Assigned task:
Reproduce the whole Hyla Willis biography below, word for word.

= Hyla Willis =

American artist and educator

Hyla Willis is an American artist. She is a founding member of subRosa, a feminist art collective and teaches media arts at Robert Morris University. In her work and teaching, Willis uses the cultural and political economies of graphic design, creative experimentation, and acoustic ecology.

==Early life and education==
Willis was born in Yuba City, California, and lived in Northern California and Seattle, Washington for many years. She received her MFA from Carnegie Mellon University, her BFA from Cornish College of the Arts.

==Career==
Willis has exhibited, performed and held workshops in Europe, Asia, Australia and throughout North America. Along with Faith Wilding, Willis has been a core member of subRosa. While subRosa started with a feminist critique of art and marketing it's performative and transdisciplinary practice has expanded to include biotech and bio-political feminist issues. In 2002, they won a Creative Capital grant in Emerging Fields.

In 2014, Willis was named Artist of the Year by Pittsburgh Center for the Arts. Her show, titled “America’s Least Livable City and Other Works" referenced the famous ranking in 1985 when Pittsburgh was named America’s most livable city by Rand McNally, while her hometown, Yuba City, Calif., was ranked least livable city on the same list. In 2014, she was a participant in Sites of Passage: Borders, Walls & Citizenship, a cultural exchange between artists from Israel, Palestine and the U.S.

Exercise data:
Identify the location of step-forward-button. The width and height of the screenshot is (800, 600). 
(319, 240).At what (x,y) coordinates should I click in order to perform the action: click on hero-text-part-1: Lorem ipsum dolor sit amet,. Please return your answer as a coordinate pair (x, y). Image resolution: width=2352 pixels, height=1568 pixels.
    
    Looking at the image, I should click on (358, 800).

Answer box:
= Hyla Willis =

American artist and educator

Hyla Willis is an American artist. She is a founding member of subRosa, a feminist art collective and teaches media arts at Robert Morris University. In her work and teaching, Willis uses the cultural and political economies of graphic design, creative experimentation, and acoustic ecology.

==Early life and education==
Willis was born in Yuba City, California, and lived in Northern California and Seattle, Washington for many years. She received her MFA from Carnegie Mellon University, her BFA from Cornish College of the Arts.

==Career==
Willis has exhibited, performed and held workshops in Europe, Asia, Australia and throughout North America. Along with Faith Wilding, Willis has been a core member of subRosa. While subRosa started with a feminist critique of art and marketing it's performative and transdisciplinary practice has expanded to include biotech and bio-political feminist issues. In 2002, they won a Creative Capital grant in Emerging Fields.

In 2014, Willis was named Artist of the Year by Pittsburgh Center for the Arts. Her show, titled “America’s Least Livable City and Other Works" referenced the famous ranking in 1985 when Pittsburgh was named America’s most livable city by Rand McNally, while her hometown, Yuba City, Calif., was ranked least livable city on the same list. In 2014, she was a participant in Sites of Passage: Borders, Walls & Citizenship, a cultural exchange between artists from Israel, Palestine and the U.S.